»»

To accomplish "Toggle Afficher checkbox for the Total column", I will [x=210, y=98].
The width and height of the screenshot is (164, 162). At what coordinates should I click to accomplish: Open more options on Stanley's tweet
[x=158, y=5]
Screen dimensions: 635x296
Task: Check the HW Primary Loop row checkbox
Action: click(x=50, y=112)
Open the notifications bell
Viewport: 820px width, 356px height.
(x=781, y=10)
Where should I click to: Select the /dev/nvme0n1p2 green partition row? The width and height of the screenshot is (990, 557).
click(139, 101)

««
»»

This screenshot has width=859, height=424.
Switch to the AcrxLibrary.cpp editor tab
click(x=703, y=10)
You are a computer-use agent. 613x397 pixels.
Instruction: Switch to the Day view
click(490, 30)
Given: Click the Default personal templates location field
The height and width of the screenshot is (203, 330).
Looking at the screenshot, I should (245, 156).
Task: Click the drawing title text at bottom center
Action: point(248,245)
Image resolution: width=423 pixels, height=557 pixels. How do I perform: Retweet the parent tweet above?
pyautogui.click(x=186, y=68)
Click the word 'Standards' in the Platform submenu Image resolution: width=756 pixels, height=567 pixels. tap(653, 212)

««

■ **TASK GOAL**: Copy the entries from the line with "You are a computer-use agent. 613x397 pixels." to the line with "Click the word", swapping "Day view" for "Week view" and changing nothing else.

■ **EXERCISE RESPONSE**:
You are a computer-use agent. 613x397 pixels.
Instruction: Switch to the Week view
click(490, 30)
Given: Click the Default personal templates location field
The height and width of the screenshot is (203, 330).
Looking at the screenshot, I should (245, 156).
Task: Click the drawing title text at bottom center
Action: point(248,245)
Image resolution: width=423 pixels, height=557 pixels. How do I perform: Retweet the parent tweet above?
pyautogui.click(x=186, y=68)
Click the word 'Standards' in the Platform submenu Image resolution: width=756 pixels, height=567 pixels. tap(653, 212)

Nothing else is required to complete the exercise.